XHPGAN-FM
- Apatzingán, Michoacán; Mexico;
- Frequency: 99.1 MHz
- Branding: Lokura FM Grupera

Programming
- Format: Grupera

Ownership
- Owner: Capital Media; (Radiodifusoras Capital, S.A. de C.V.);

History
- First air date: September 12, 2020
- Call sign meaning: Last three letters of Apatzingán

Technical information
- Class: AA
- ERP: 6 kW
- HAAT: −59 m (−194 ft)
- Transmitter coordinates: 19°4′48.2″N 102°20′15.2″W﻿ / ﻿19.080056°N 102.337556°W

Links
- Webcast: Listen live
- Website: https://www.lokurafm.com/apatzingan

= XHPGAN-FM =

Radio station in Apatzingán, Michoacán, Mexico

XHPGAN-FM is a radio station on 99.1 FM in Apatzingán, Michoacán, Mexico.
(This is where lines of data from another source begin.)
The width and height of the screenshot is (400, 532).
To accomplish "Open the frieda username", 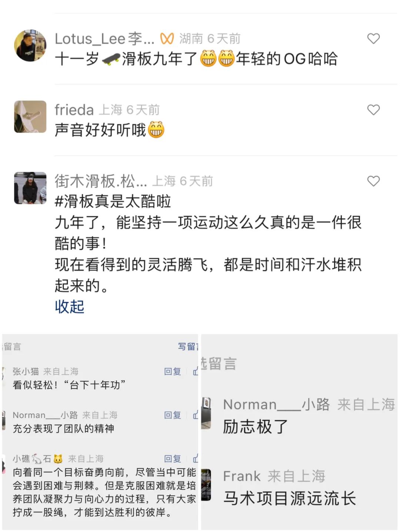I will pos(74,110).
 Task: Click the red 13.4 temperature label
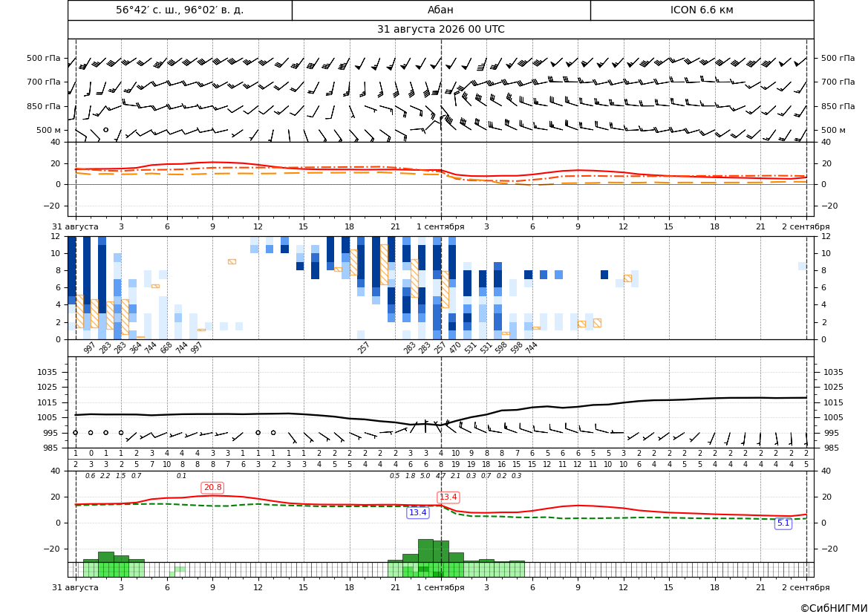coord(448,497)
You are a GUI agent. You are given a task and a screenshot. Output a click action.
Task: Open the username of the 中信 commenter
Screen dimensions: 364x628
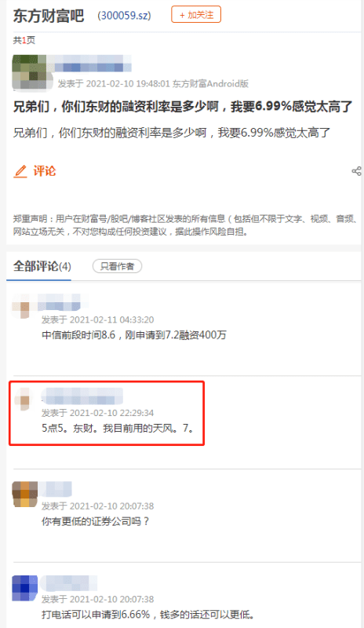coord(63,302)
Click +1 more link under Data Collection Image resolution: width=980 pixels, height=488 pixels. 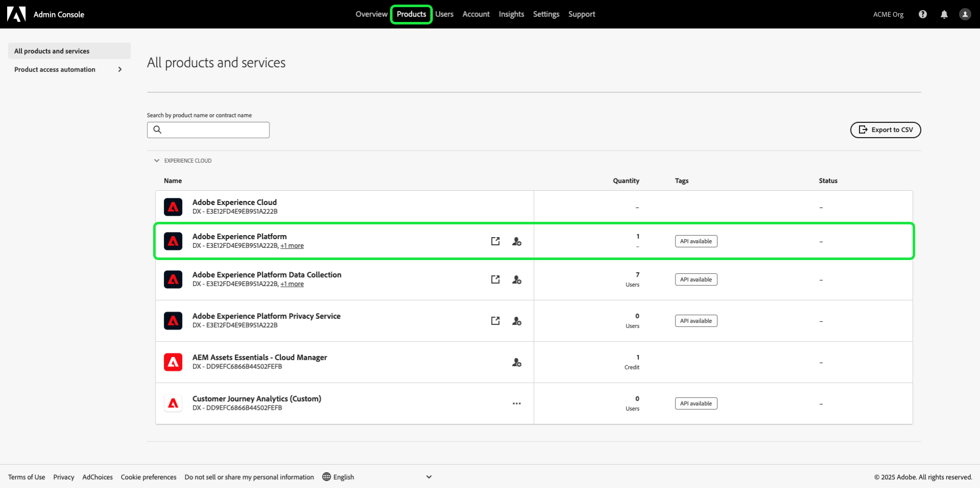click(292, 284)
It is owned by Capital Media and known as Lokura FM Grupera.

==History==
XHPGAN was awarded in the IFT-4 radio auction of 2017. Tecnoradio had been one of two winning bidders for two stations in the lot (the other was Media FM, which started XHPAPM-FM 100.9), but the company was later disqualified nationwide. The only other bidder on the frequency, Capital Media, had signed up to be eligible to win stations if other bidders were disqualified and came away with the Apatzingán station for 640,000 pesos. The station came to air on September 12, 2020.